=== Data ===
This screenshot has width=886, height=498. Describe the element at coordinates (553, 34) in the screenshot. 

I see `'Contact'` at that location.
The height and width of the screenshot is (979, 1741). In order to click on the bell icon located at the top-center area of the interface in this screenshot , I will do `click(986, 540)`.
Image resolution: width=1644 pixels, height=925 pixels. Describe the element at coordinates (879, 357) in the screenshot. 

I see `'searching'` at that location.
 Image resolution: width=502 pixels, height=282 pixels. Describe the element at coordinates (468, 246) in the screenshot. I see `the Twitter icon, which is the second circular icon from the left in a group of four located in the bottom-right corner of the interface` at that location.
===
● **Task objective**
Could you write out all of the lines above word for word?

● **Right answer**
This screenshot has width=886, height=498. Describe the element at coordinates (553, 34) in the screenshot. 

I see `'Contact'` at that location.
The height and width of the screenshot is (979, 1741). In order to click on the bell icon located at the top-center area of the interface in this screenshot , I will do `click(986, 540)`.
Image resolution: width=1644 pixels, height=925 pixels. Describe the element at coordinates (879, 357) in the screenshot. 

I see `'searching'` at that location.
 Image resolution: width=502 pixels, height=282 pixels. Describe the element at coordinates (468, 246) in the screenshot. I see `the Twitter icon, which is the second circular icon from the left in a group of four located in the bottom-right corner of the interface` at that location.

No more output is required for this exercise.